• SELECTION:
Saturday, December 21, 2024

I Can't Think Anymore, So I Won't Sink Any Less, Stink You!

 

               I remembered, several years ago, when I was working for a grocery store.  My job was collecting and shipping the reusable glass coca cola and other drinks’ glass bottles.  My pay, I collected.  I would spend eight hours or more out in that shed in back of the store, keeping track of what was returned and keeping similar items together that were brought in for money.  My official title was Recycling Worker.  One afternoon, when I finished eating my lunch by the garbage cans and was walking back to my work station, someone yelled to me, “Hey! Repotter!”  It turned out to be an old man that knew my grandfather.  This guy worked at a near by hotel, and since prices but not wages had been going up, he hadn’t been to a barber shop in a while.  I called back to him, “Have a good afternoon, Hairy Porter!”  That caused me to realize that my Life Is Magic.

               My Life is sure different now.  People ain’t acting friendly like they used to be.  They are just acting.  Like, recently, I got yelled at as I stumbled down the street, while I was sprouting  towards where I thinked is my home:

                             

      One!  Two!  I Fall on my Shoe!

                              Three!  Four!  Life is such a Bore!

                              Five!  Six!  You Pigs really Stink!

                              Seven!  Eight!   You Cause Me to Hate!

                              Nine!  Ten!  Get Back to Your Pen!

                              Eleven!  Twelve!  My Life Sure Is Hellve!

 

               That brought to my mind, “Instead of making a Snowman, I should go to the Beach.  The waves will make me a Sandman.  Instead of timid, I will be timed.  Sliding down that glass jar, that’ll put me to sleep.”

               Somebody, maybe it was my buddy, if I do have a buddy, which is really cruddy, anyway, that somebody read my mind and said, “One if you buy chains.  Two when you bite feet.  Three as an Opposing Bore you’ll be.”

               I yelled back, “Oh! Really?”

               And he said, “You want an Oreo?”

Records for locating described items:
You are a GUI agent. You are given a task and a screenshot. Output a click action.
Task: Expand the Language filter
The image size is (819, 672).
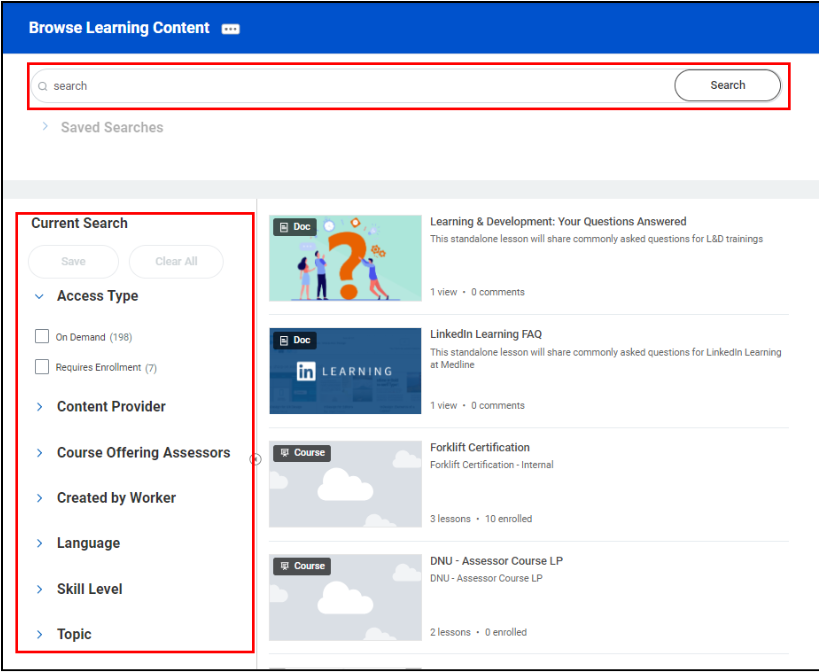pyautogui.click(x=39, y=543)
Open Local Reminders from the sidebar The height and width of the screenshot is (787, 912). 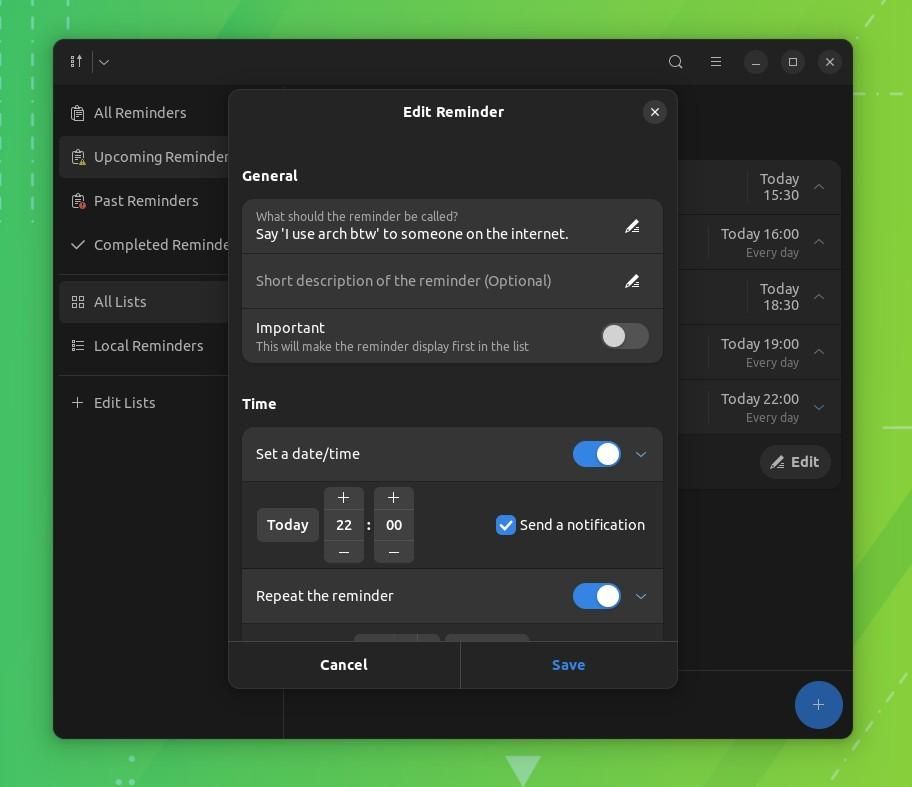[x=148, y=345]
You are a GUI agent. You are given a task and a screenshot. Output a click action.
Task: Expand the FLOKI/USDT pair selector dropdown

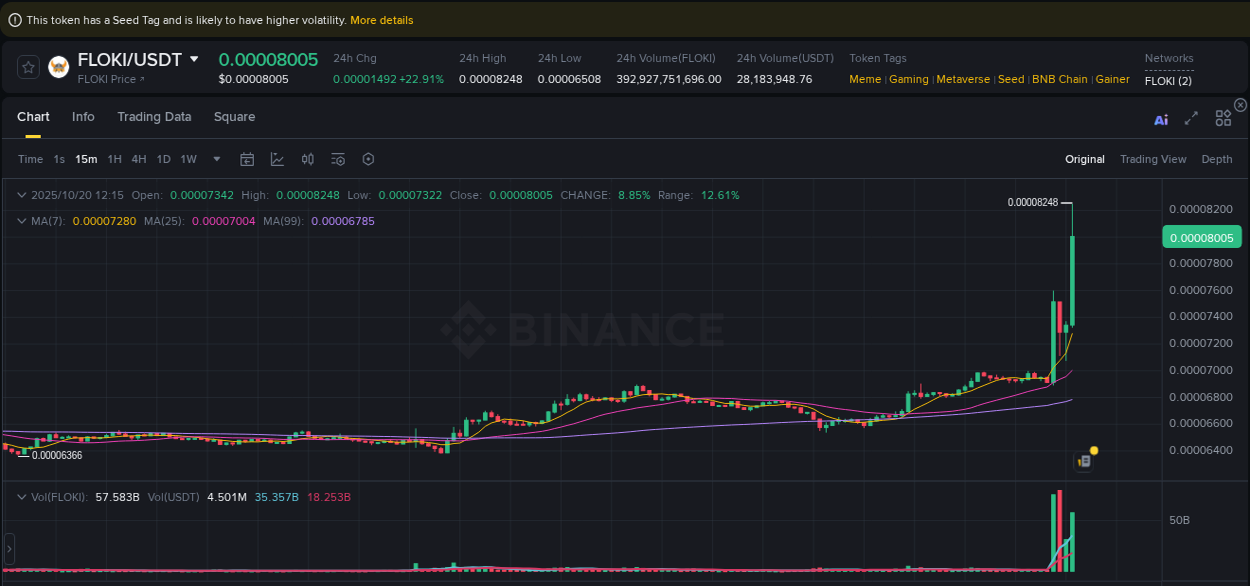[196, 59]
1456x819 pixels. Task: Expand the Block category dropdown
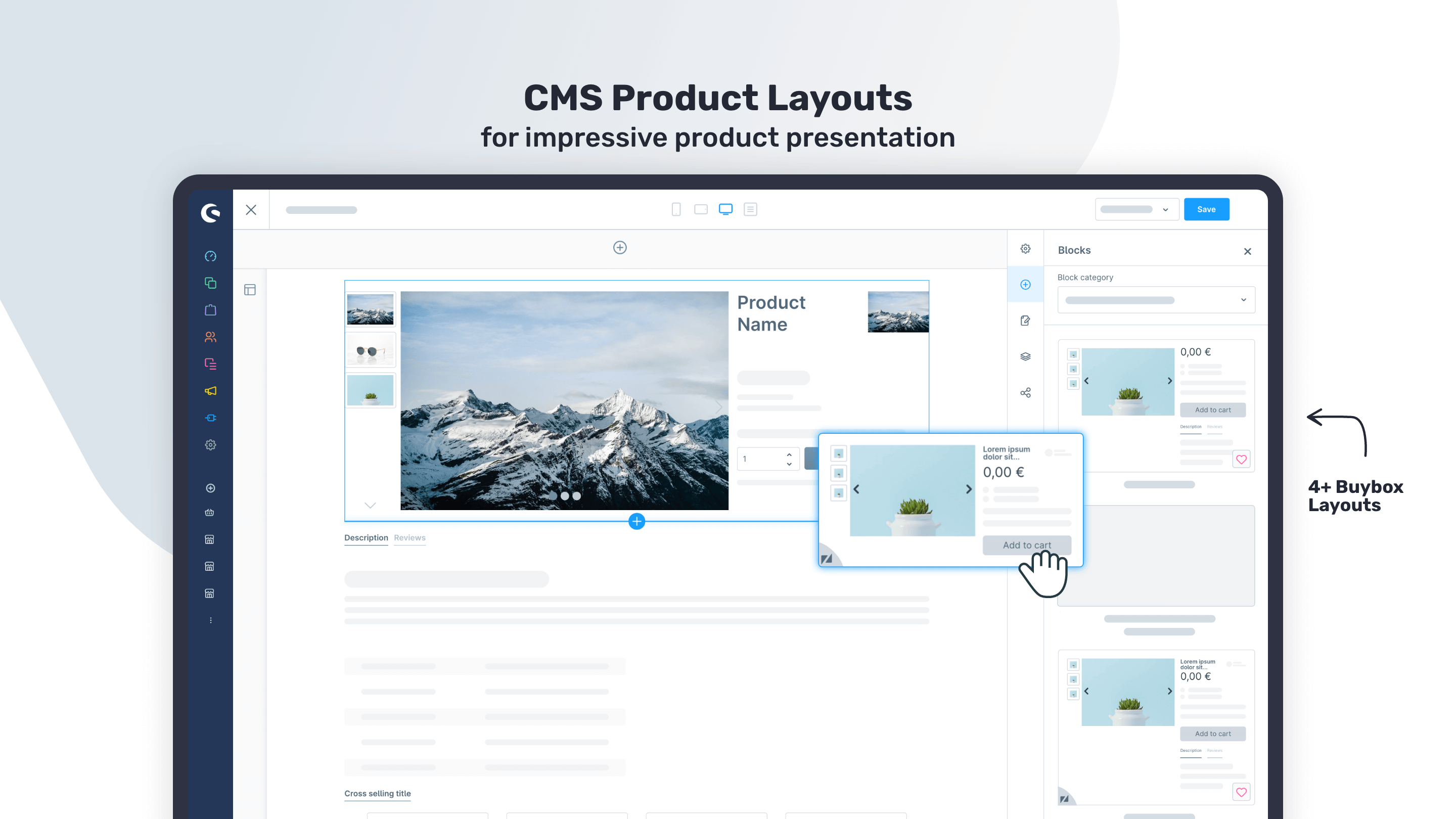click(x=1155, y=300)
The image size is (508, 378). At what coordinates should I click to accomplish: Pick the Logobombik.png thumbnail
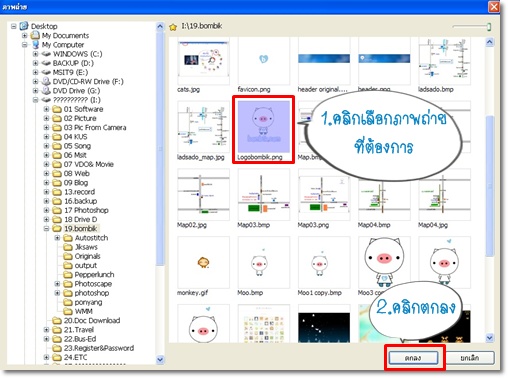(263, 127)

• STATED EXERCISE 1:
Answer these questions from the blog post.
(a) What was the narrator's official title at the grocery store?
(b) Where did the narrator eat lunch that afternoon?
(c) What does the final speaker offer the narrator?
• STATED EXERCISE 2:
Extract the passage of the blog post that begins at the words "One!  Two!  I" and stops after "Me to Hate!".
• STATED EXERCISE 3:
According to the blog post, why hadn't the old man who worked at the nearby hotel been to a barber shop in a while?

• RESPONSE 1:
(a) Recycling Worker
(b) By the garbage cans
(c) An Oreo

• RESPONSE 2:
One!  Two!  I Fall on my Shoe!

                              Three!  Four!  Life is such a Bore!

                              Five!  Six!  You Pigs really Stink!

                              Seven!  Eight!   You Cause Me to Hate!

• RESPONSE 3:
Prices had been going up, but wages had not.